■ **Document**
------------------------------------------------------------

Some of us have been waiting for “the day,” and thought we saw its dawning through the world of Underground. Some of us can’t stand the idea that we might not be there yet. And some of us wonder how much longer we’ll have to sit through those familiar scenes of the “sweet and docile” negroes whom white America (and white critics and Academy voters) seem to hold so dear.

And so, at the risk of being labeled dramatic (as we critics often are), I do not believe a film like Mudbound should exist in the same time that Underground exists. Underground is a work that filled me with hope—hope that other Blacks were done with the kind of respectability that seemed to plague so many other narratives of enslaved or powerless Black people. But Mudbound—and its success—is a painful reminder that there is a particular kind of hope Black people are allowed to experience, and it’s very much tied to white people and their behavior towards us (good, evil and beyond). Mudbound disappoints because it centers and celebrates a white woman (Carey Mulligan’s Laura) over a black character (Mary J. Blige’s Florence), falsely presented as her co-star. Mudbound disappoints because it tells us a familiar, tired tale of black people bending to the will of whites, that they might live to see another day—only in this film, the light at the end of the tunnel is a private farm for the Jackson family, for the eldest son Ronsel (Jason Mitchell) a white woman in Europe. I’ll admit that the land is a win, but the fact that the Jacksons are still being assaulted by the McAllans even as they make their way to that land (the patriarch is forced to stop his wagon and help the white men bury their father—who had literally cut out their son’s tongue days before), is another way of insisting that the trauma of Blackness is endless, that the suffering doesn’t quit and isn’t that what makes us so special? These are dangerous times to continue insisting that Black suffering is eternal … and admirable.

No matter how you look at it, in Mudbound, a white family attempts to destroy a Black family in a way that wants to read as inspiring, or fascinating or at least very complicated … but is actually quite horrific. So when Henry (Jason Clarke) demands that Hap (Rob Morgan) climb down from his wagon and help bury his father, it’s a reminder that no black person in America needs: we have had to do unthinkable things to survive. We have had to exercise unspeakable control in the face of terrorists. And perhaps I wouldn’t mind the reminder as much were it not for the knowledge that these are the stories white audiences love to champion. It’s no surprise to me that a show that dared feature the beating of a white man and the lynching of another (Glory be, this was only in Season One!) was canceled.

While Underground felt like the perfect story to come along during the Baltimore Riots, Mudbound feels like a warning to Black people to stay peaceful and keep their heads bowed—after all, it’s the only way we’ve ever survived. I cannot celebrate a message like that in the year 2017. I write these words three years to the day when Tamir Rice’s mother learned that her child was murdered by the police state that is America. We have enough stories celebrating calm in the face of brutality. Yes, I know that it’s important to honor those men and women who swallowed pride and sacrificed so much more to save our foremothers and forefathers, but when stories like Mudbound are always the only ones being exalted, we must be suspicious. And post-Underground, we must ask our black creatives to ask themselves if there’s a more powerful, newer message they might send to black audiences.

------------------------------------------------------------

■ **Collected material**
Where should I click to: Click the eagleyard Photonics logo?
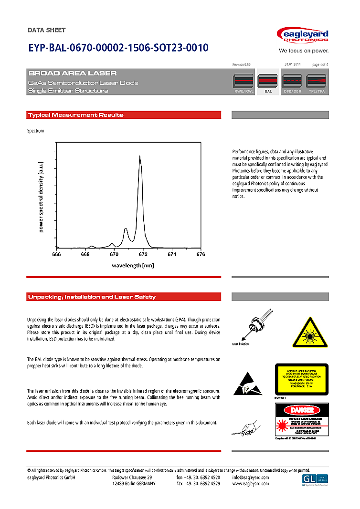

------------------------------------------------------------

■ **Exercise directions**
Rewrite everything in the essay on Mudbound and Underground from "Some of us have" down to "hold so dear.", replacing "Academy voters" with "award voters".

■ **Complete answer**
Some of us have been waiting for “the day,” and thought we saw its dawning through the world of Underground. Some of us can’t stand the idea that we might not be there yet. And some of us wonder how much longer we’ll have to sit through those familiar scenes of the “sweet and docile” negroes whom white America (and white critics and award voters) seem to hold so dear.